Wanna Go For Coffee?

While talking with a friend today, and by "talking" I mean messaging, I had an insight that I hadn't fully considered before.

As much as the internet has made the world significantly smaller, it also has made the world more insular.  Many of us have far-away-friends or e-friends that we've never actually spoken to. 

Yet we know the day-to-day details of each others lives.  We know nicknames, habits, and many of the traits that one used to list on those seventh grade friendship quizzes.

While this is lovely, this expansion of our world, the addition of friends that we would otherwise never know, it has a strange side effect.

Loneliness.

But wait, what?  I just said that we had MORE friends than we ever would have pre-interwebs, I just said we were More knowledgeable about the people in our lives so what the eff with the loneliness?

With the push of a button, the click of a mouse, our friends are there. Virtually. They are there. We get caught up on gossip, moods, and milestones.  We even "chat".

But as my friend pointed out this easy access can actually isolate us.  We know information but we don't necessarily connect or bond.  We're not intimate, even though we believe that we are.

This is not to diminish how nice it is to keep up with each other via the interwebs or to imply that I am ungrateful for my far-away friends. 



As for myself, I am forgetful.  I write here nearly every day.  I write about whatever is going on in my head in that moment.  Like after today's chat, as I was thinking about it, I planned on writing about it.  I wanted to share what I was thinking about because my friend pointed out an issue that I hadn't considered.
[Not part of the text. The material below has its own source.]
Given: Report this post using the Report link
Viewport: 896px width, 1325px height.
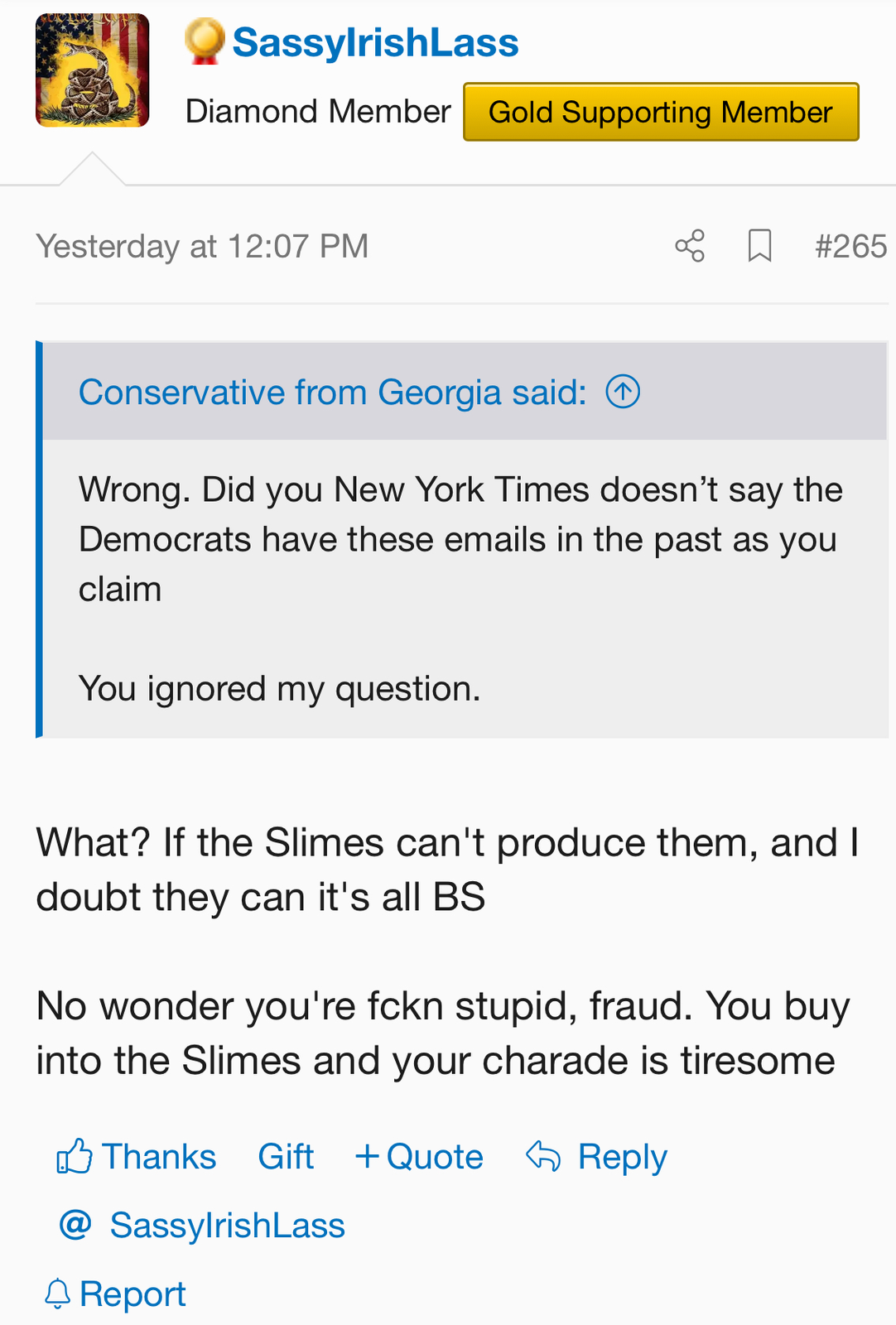Looking at the screenshot, I should [x=132, y=1294].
So of course I want to share it with my friends for discussion.

I might write about Kevin being sick but did I tell bff's C & K?  Nope.  I can't tell you why, it just seems easier to write it here.  Or I'll have a sarcastic thought and tweet it instead of the email, note, or phone call that I would have done in the past.

I often wonder if I remembered to tell my friends or sister-in-law something and realize that I didn't.  I think it's because I thought I already had, I wrote it "somewhere".
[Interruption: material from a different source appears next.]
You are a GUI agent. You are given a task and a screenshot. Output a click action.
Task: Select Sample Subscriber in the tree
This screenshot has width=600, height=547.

Also, as my friend pointed out, we have the tendency to hibernate instead of going out. Coffee dates aren't as easy as logging in.  Scheduling get-togethers take too much time when we can catch up while laying in bed with our laptops and smart phones in mere minutes. It's easy to catch up via electronics instead of in person in this busy world.

On a positive side though, us socially anxious folk feel better with this ease of logging in and catching up.  It's not as stressful, not as anxiety making, and so much easier to stay in touch.
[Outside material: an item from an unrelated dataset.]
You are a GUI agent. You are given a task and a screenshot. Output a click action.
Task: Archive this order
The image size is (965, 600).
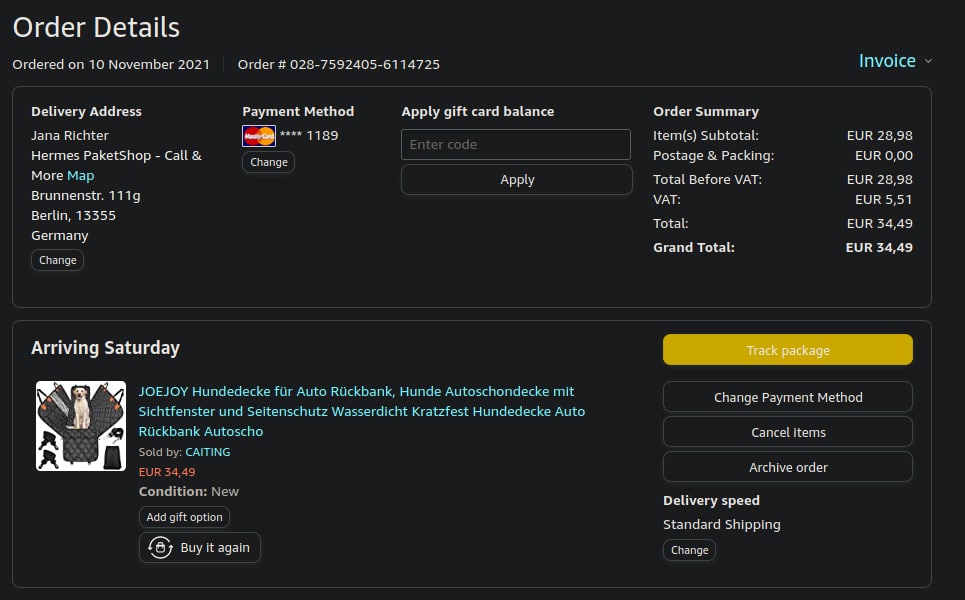pyautogui.click(x=787, y=467)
So, here's the thing.  I will make an effort to send that email, make that call, or go have coffee.  While we will each understand that while this whole interweb thing is easier, we have to actually See and Talk to each other.

Join me, won't you?

1 comment:

Swistle said...

I find that when I've blogged about something, I feel like I've Told The World. I even feel silly if I write about it to a friend: it feels like repeating myself. Or I feel self-conscious about needing to use different phrasing when I email about it, because otherwise it feels like I'm cut-and-pasting.

I agree; it's got upsides and downsides.